Tuesday, 7 June 2011

Murdoch is Bad News - the Wapping Dispute book by John Lang and Graham Dodkins

Bad News - the Wapping Dispute
John Lang and Graham Dodkins
Illustrations - the late Tony Hall of Strike Graphics  
Spokesman Books

As he also had the Tory Government, police and the whole state apparatus supporting him then standing up to one of the world’s most powerful men wasn’t easy. It’s therefore pleasing to read a book about the thousands of print workers who in the mid 1980s resisted Rupert Murdoch’s attacks on their jobs, wages, working conditions and trade union bargaining rights.

The miners’ strike of 1984-85 was still fresh in people’s minds when Murdoch moved against his London Fleet Street employees at the Times, Sunday Times, News of the World and the Sun. His motivation was simple - to maximise his profits.

The man who loved Maggie [Thatcher] prepared the ground well. Hiding exactly why he had purchased a new building at Wapping.

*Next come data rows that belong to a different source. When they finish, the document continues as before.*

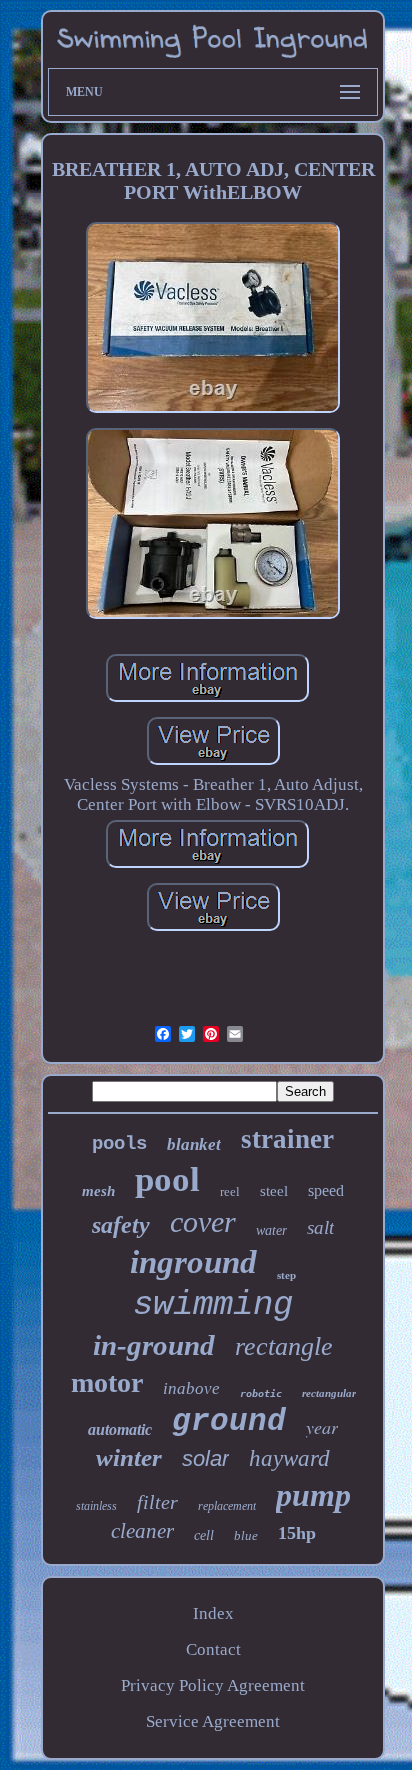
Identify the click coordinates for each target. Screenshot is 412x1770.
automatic (120, 1429)
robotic (261, 1393)
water (271, 1230)
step (286, 1275)
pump (313, 1495)
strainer (287, 1139)
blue (246, 1535)
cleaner (142, 1531)
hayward (289, 1458)
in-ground (154, 1345)
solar (205, 1458)
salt (320, 1227)
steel (274, 1191)
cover (203, 1221)
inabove (191, 1388)
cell (204, 1535)
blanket (194, 1144)
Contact (213, 1649)
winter (129, 1457)
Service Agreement (213, 1721)
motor (107, 1382)
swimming (213, 1305)
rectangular (329, 1393)
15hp (297, 1533)
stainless (96, 1506)
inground (193, 1262)
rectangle (284, 1346)
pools (119, 1144)
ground (229, 1421)
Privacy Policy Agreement (213, 1685)
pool (167, 1179)
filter (157, 1502)
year (322, 1427)
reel (230, 1191)
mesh (98, 1191)
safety (121, 1225)
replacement (227, 1506)
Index (213, 1613)
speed (326, 1190)
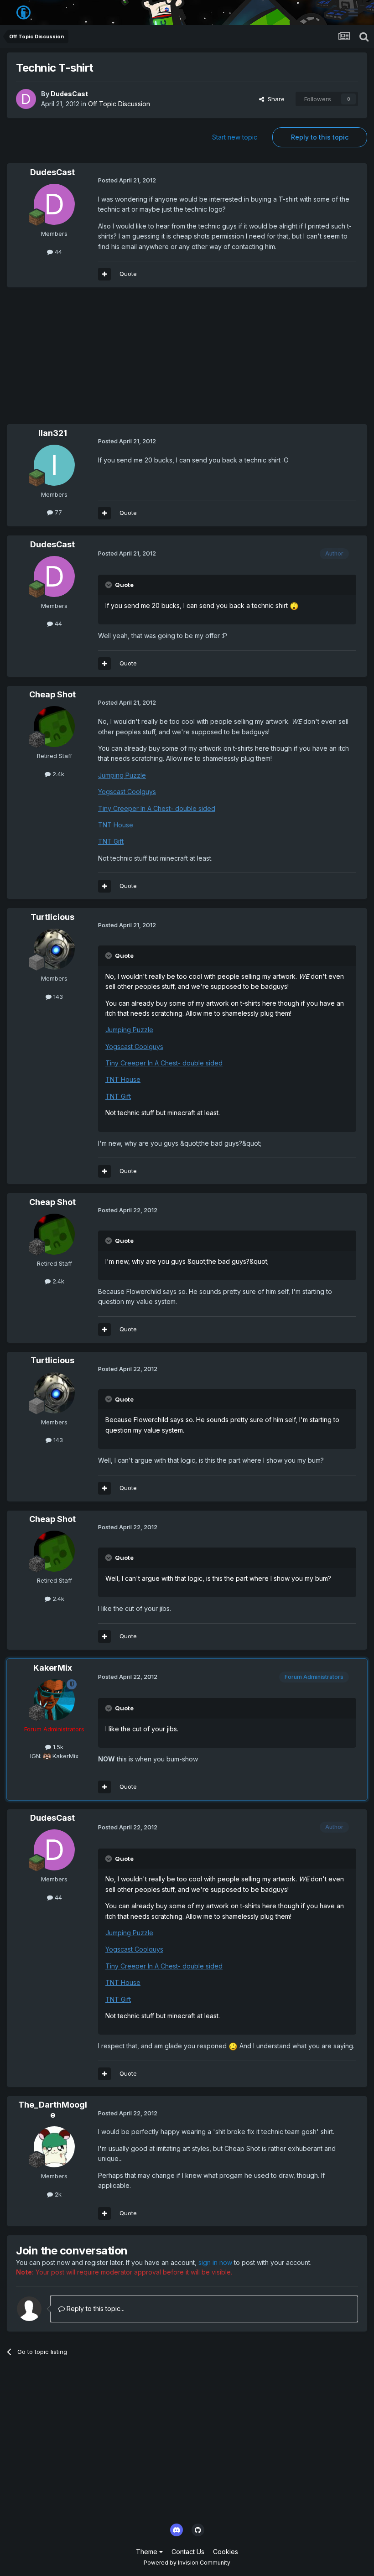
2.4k (57, 774)
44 (57, 251)
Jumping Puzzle (122, 775)
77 (57, 512)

Then installing and testing, with the assistance of - to their eternal shame the Electrical, Electronic, Telecommunications and Plumbing Union - new machinery to ensure he could keep publishing when his employees were left with no alternative except to take strike action to defend themselves.

Within minutes of doing so, on January 24th 1986, Murdoch had sacked all 5,500 of them including the Bad News authors. John Lang and Graham Dodkins were amongst 600 clerical workers dismissed, half of whom were women. The pair, using interviews they conducted during the industrial dispute that raged for the following 13 months, have done an excellent job in bringing to life the courage and dogged determination of those who fought for their jobs and trade union rights.

Doing so meant putting a picket on the Wapping plant. The hope was that those inside would join them once they’d heard how their actions were damaging fellow workers and their families. No one thought it was going to be easy. But what most hadn’t considered was just how hard the Metropolitan Police, with Thatcher’s full support, would make it and the book recalls how many print workers and their supporter’s were harassed, attacked and criminalised.

As Tony Benn writes in the foreword “I saw the police in action in a way that was violent and unjustified.”

The courts too were used against the strikers when their union, SOGAT [1], had its assets sequestrated. Funds for strike pay and campaigning activities were lost. Disturbingly too, in an industry where trade unionists at rival newspapers had historically shown solid support for one another this time there proved little appetite for a fight. Striker’s attempts to get their union to organise solidarity action failed. Meanwhile millions continued to buy Murdoch’s papers, a fact that often produced dismay when strikers’ saw someone reading a copy of the Sun.

At times it seemed that everything was against them, but the formation of dozens of support groups across Britain, thousands of invitations to speak at trade union meetings, huge collections and massive rallies that frequently hampered operations at Wapping showed that as long as the print workers’ battled on then there would be plenty to give them their unqualified support.

In the end it wasn’t enough. Redundancy money did little to cushion the blow, trade unions were wiped out at Wapping - even the EETPU’s scabbing didn’t get them a recognition agreement - and plenty hardly worked again. One local young lad was crushed to death under the wheels of a TNT lorry racing to deliver papers. No one was ever charged.

This then is no story with a happy ending. Yet even at the end the majority of striking clerical workers  couldn’t support a vote to call off the dispute with vast numbers abstaining. [2] And whilst no one liked losing there wasn’t anyone who regretted fighting for what should be everyone’s right - namely a decent paid job in a workplace where workers can join and be represented by a trade union.

“This is a book that should be very widely read as it is relevant to those in current struggle.” Tony Benn.

[1] SOGAT is now part of the Graphical, Paper and Media industrial sector inside UNITE. 

[2] When members of the TNL/NGN clerical chapels met on February 9th 1987 the vote to 'consider the dispute at an end' was accepted by 30 to 3 with an estimated two to three hundred abstaining.